Somewhere below is a line with "Task: Switch to the Info tab" and, later, a line with "This screenshot has height=575, width=1024."; repeat those two lines and all the lines between them, exactly as they are.

Saved data entries:
•••••

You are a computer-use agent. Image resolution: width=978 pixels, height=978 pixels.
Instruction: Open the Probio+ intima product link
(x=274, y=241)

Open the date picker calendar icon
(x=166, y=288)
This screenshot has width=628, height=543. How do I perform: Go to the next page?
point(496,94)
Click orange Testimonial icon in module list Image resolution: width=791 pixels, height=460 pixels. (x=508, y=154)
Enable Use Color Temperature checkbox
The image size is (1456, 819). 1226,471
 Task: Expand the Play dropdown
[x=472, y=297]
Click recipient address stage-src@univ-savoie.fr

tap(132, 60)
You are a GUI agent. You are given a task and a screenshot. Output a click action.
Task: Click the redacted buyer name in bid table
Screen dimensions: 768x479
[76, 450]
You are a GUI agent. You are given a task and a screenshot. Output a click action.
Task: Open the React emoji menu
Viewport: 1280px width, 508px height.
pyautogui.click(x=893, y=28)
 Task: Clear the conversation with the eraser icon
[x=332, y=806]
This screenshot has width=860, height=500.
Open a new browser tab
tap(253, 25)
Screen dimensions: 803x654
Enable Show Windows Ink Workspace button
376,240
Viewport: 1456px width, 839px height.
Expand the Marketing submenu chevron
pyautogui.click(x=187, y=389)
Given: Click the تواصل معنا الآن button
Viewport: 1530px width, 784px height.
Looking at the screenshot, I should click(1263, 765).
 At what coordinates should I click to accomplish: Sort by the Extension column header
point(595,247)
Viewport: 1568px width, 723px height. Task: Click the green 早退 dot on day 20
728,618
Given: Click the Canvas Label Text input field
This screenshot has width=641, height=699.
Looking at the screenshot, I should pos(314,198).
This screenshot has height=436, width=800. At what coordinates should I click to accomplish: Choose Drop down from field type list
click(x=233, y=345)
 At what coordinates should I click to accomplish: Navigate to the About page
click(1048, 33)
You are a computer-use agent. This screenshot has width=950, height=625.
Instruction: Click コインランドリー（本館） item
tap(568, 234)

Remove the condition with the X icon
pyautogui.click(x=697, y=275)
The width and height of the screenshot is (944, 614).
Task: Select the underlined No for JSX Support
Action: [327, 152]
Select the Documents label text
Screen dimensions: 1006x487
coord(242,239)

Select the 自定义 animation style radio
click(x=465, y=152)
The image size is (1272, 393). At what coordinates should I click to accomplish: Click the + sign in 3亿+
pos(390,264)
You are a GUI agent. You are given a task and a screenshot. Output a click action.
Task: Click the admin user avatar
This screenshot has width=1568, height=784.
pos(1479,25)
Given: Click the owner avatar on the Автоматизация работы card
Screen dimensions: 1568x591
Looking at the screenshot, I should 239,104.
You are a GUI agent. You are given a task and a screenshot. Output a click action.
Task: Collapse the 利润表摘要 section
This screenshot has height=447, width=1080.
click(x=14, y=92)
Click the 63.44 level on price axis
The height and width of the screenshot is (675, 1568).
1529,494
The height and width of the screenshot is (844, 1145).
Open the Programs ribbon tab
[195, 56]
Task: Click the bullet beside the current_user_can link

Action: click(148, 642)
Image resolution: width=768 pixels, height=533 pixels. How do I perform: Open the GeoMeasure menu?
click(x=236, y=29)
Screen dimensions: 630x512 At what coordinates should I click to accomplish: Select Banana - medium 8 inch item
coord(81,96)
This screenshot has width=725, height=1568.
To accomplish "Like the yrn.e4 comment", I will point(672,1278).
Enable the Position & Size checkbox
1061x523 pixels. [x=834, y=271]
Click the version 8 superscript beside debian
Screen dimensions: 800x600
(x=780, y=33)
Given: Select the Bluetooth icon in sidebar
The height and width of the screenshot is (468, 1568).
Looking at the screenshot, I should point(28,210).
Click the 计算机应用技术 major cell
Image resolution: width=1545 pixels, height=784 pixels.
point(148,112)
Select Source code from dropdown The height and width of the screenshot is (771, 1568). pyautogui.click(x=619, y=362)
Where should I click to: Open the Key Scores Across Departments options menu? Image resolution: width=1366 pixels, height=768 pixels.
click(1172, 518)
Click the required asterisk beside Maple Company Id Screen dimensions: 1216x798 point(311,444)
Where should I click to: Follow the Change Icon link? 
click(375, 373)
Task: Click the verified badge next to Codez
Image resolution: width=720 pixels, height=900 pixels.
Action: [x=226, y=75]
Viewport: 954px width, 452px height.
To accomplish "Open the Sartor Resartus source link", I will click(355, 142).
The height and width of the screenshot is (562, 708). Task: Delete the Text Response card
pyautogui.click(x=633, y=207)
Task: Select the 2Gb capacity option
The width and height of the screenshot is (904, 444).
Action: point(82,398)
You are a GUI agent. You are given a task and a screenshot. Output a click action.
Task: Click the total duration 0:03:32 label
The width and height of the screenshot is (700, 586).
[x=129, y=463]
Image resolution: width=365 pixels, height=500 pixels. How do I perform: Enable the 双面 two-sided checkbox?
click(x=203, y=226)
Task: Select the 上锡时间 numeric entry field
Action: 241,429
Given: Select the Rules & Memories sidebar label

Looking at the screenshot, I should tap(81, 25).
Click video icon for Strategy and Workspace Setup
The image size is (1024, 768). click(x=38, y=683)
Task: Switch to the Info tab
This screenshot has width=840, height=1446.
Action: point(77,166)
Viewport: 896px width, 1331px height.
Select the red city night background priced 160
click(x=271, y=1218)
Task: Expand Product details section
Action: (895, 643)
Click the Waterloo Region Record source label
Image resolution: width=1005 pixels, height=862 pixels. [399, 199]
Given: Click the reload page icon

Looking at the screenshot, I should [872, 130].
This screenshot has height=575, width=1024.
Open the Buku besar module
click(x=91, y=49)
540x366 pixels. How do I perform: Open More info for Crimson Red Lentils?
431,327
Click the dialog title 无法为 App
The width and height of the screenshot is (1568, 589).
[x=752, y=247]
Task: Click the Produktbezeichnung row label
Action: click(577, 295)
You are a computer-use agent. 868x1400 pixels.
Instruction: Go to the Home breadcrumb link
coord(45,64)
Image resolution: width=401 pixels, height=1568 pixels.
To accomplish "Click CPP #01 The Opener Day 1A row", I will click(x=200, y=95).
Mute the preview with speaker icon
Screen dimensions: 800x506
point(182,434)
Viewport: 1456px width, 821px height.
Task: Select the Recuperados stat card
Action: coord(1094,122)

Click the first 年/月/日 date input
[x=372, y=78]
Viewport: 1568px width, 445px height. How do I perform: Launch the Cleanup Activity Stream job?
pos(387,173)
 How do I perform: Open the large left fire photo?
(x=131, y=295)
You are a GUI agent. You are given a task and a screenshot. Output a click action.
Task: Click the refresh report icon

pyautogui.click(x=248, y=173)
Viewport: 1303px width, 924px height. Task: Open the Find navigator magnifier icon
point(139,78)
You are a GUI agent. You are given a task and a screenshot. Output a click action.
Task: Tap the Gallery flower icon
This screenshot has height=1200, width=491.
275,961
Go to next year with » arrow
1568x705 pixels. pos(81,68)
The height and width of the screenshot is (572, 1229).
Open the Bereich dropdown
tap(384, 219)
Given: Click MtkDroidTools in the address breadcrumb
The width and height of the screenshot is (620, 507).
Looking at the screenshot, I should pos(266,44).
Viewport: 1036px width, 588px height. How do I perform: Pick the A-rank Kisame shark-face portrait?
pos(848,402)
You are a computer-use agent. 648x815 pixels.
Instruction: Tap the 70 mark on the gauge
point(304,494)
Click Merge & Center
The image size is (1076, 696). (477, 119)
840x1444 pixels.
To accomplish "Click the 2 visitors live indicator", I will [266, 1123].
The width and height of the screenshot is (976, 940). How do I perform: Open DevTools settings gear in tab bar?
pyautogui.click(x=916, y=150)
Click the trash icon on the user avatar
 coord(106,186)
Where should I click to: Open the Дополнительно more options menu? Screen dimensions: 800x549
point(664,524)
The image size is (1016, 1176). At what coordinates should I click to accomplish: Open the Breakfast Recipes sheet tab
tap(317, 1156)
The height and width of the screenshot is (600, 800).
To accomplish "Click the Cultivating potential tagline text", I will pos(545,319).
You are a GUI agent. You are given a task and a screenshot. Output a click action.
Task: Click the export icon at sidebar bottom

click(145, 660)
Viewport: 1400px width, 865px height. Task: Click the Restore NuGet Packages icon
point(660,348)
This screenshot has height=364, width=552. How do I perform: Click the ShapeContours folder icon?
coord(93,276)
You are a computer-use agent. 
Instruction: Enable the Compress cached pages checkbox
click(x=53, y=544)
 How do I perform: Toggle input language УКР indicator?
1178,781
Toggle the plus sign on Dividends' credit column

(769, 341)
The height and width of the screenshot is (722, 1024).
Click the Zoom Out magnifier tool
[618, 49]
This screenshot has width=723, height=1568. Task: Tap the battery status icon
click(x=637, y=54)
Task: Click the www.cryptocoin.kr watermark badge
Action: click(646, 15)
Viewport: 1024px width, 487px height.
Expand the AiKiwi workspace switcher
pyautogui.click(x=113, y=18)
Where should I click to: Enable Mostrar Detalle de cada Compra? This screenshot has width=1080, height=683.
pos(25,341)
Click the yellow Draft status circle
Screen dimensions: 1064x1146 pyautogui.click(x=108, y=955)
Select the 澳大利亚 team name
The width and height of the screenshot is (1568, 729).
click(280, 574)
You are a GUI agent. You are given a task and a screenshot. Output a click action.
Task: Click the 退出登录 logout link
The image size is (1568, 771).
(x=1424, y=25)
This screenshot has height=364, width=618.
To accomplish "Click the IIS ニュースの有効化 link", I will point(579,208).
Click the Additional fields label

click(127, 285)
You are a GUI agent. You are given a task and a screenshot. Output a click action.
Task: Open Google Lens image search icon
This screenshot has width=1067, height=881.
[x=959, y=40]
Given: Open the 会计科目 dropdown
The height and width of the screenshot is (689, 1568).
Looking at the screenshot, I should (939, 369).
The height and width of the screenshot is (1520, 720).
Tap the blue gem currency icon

•••••

→ **FINAL ANSWER**
Task: Switch to the Info tab
This screenshot has width=840, height=1446.
Action: point(77,166)
Viewport: 896px width, 1331px height.
Select the red city night background priced 160
click(x=271, y=1218)
Task: Expand Product details section
Action: (895, 643)
Click the Waterloo Region Record source label
Image resolution: width=1005 pixels, height=862 pixels. [399, 199]
Given: Click the reload page icon

Looking at the screenshot, I should [872, 130].
This screenshot has height=575, width=1024.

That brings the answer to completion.